Call Us Now (404) 609-1300

Do Not Pay Your Family and Friends Back Right Before You File

Last time, we discussed how you should not use your credit cards or request balance transfers before filing bankruptcy.  Today, we’re going to talk about why you shouldn’t pay back your friends and family right before you file. Above all, the Bankruptcy Code espouses fairness, and it simply isn’t fair to pay back only some creditors at the expense of others.  Generally, any creditor who receives more than they would have received under a Chapter 7 liquidation within 90 days of the debtor filing bankruptcy will be subject to an avoidable preference action.  A preference action is initiated by a law suit filed by either the debtor-in-possession in a Chapter 11 case or the Trustee in a Chapter 7 case.  This action is called an “adversary proceeding”, and its purpose is to force the creditor who was paid off within 90 days of the bankruptcy petition being filed to return the property to the trustee to be fairly disbursed to unsecured creditors.

But Wait, Family and Friends Count as “Insiders”

While your typical creditor will be able to keep whatever money or property transferred the debtor transferred prior to the 90 days before the petition is filed, a debtor’s family and friends fall into a specially segregated category called “insiders” under the code.  Under Section 547 of the Bankruptcy Code, the Trustee may “avoid” any transfer of money or property to an insider made within one year of filing.  Yes, you read that correctly.  Even if you decide to pay back your sweet grandmother the money she loaned you 11 months ago, the Trustee in Atlanta can file a law suit against your grandmother in bankruptcy court to take back that money.  If you had paid off a credit card or medical bill 11 months ago instead of your grandmother, that money or property would not be subject to an avoidable preference (the Trustee would not be able to take the money back).
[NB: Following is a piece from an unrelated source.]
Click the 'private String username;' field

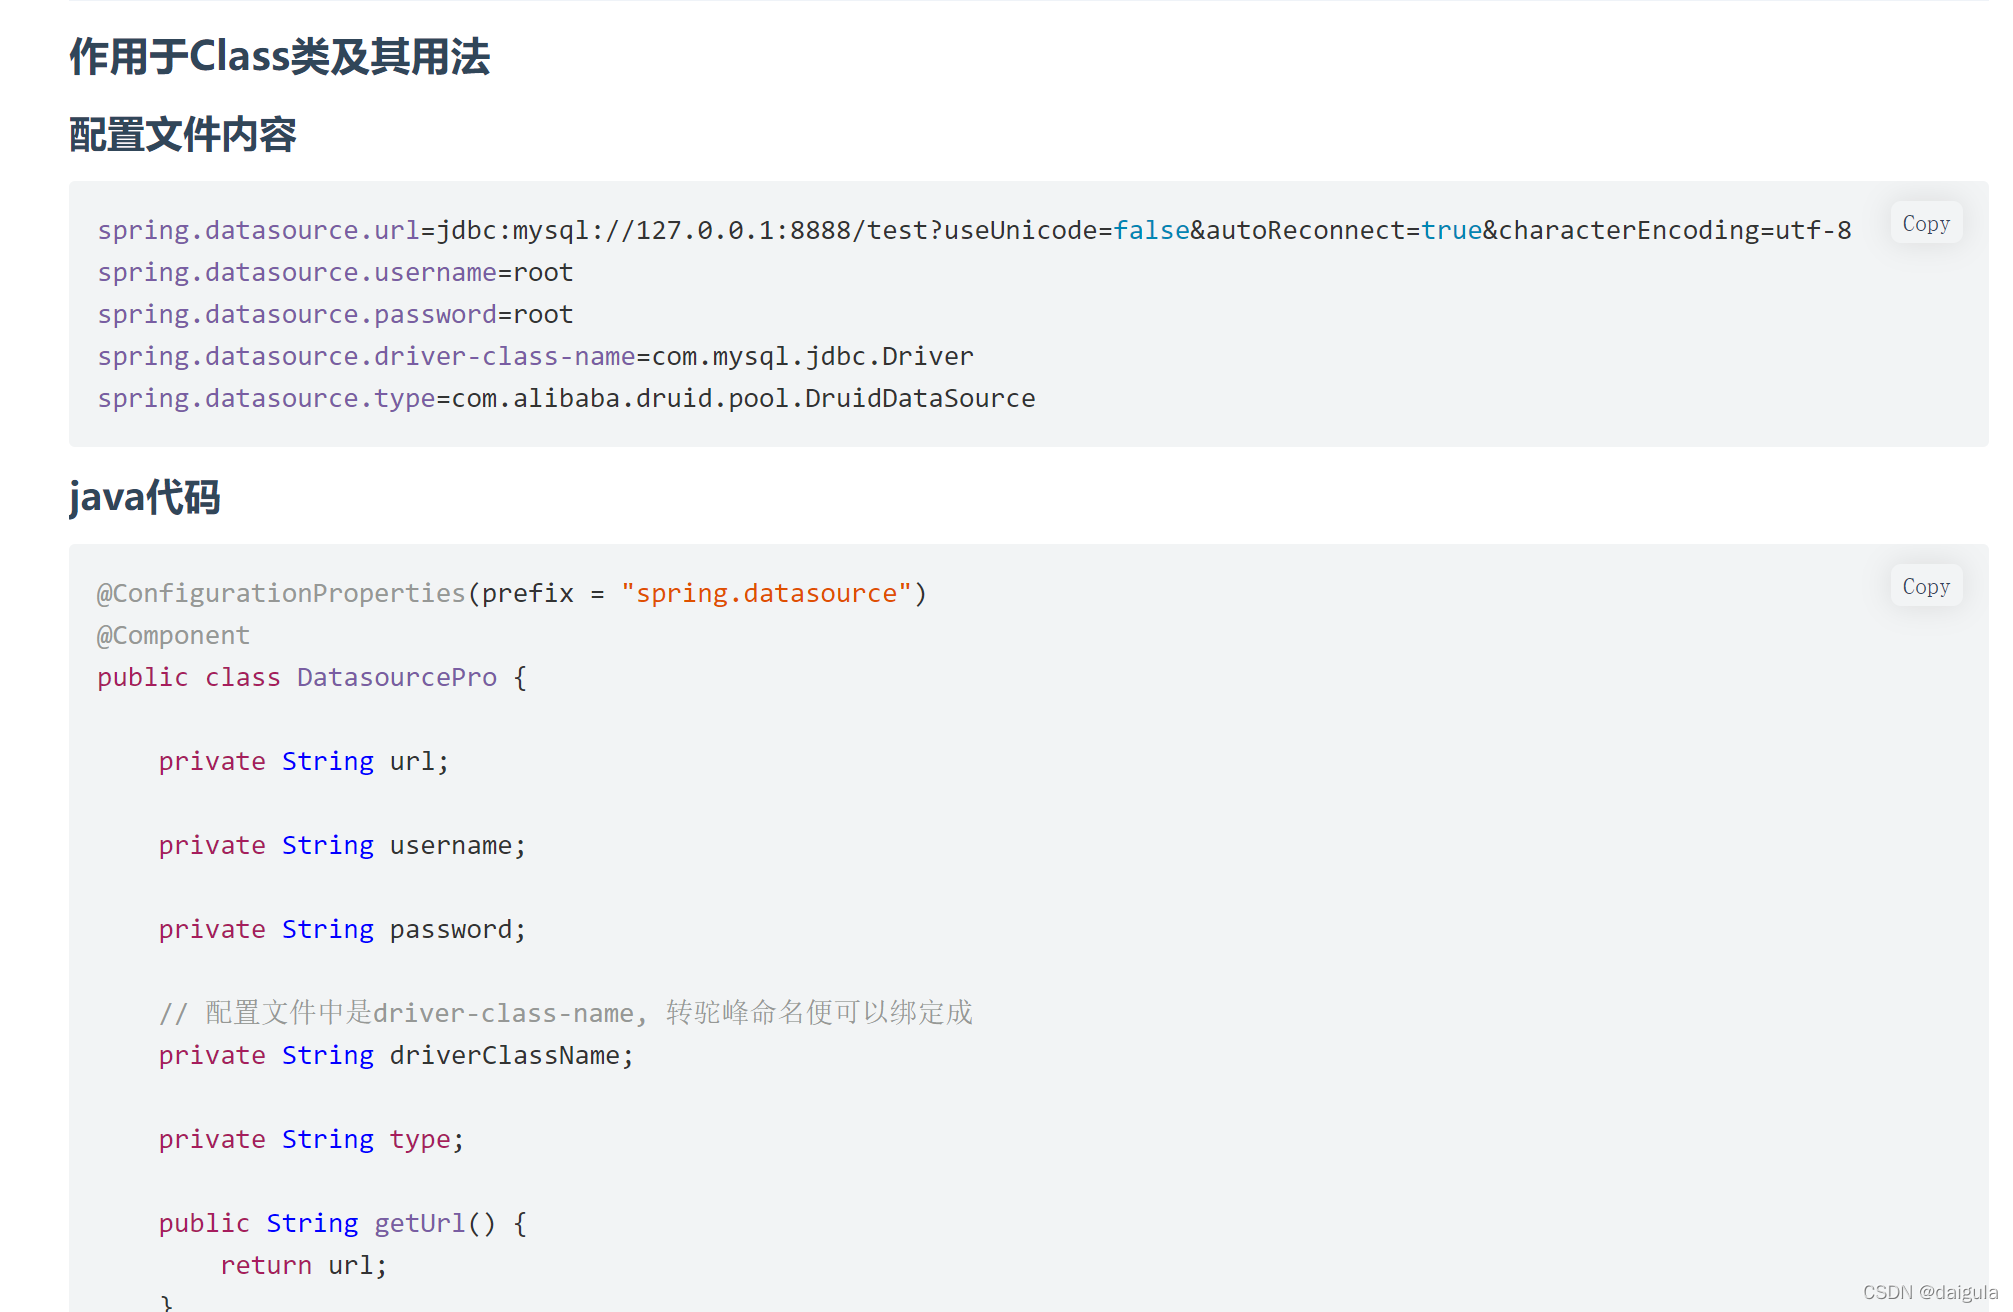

However, to avoid the possibility of a debtor taking advantage of the bankruptcy process by favoring friends and family to the detriment of creditors, Congress separately classified those closest to you (including business partners) to insulate creditors from fraudulent practices by unscrupulous debtors.

Unfortunately, not every transfer was made with the intent to defraud a creditor, even if that transfer was to a person categorized as an “insider”.  But that’s how the law works.   Some 16 year-old kids are clearly not ready to get behind the wheel, while a precocious 14 year-old could be perfectly capable of driving in Atlanta traffic. The law is overinclusive to some and underinclusive to others.  Congress has to draw the line somewhere, and that arbitrary point in time is one year prior to the date the petition is filed.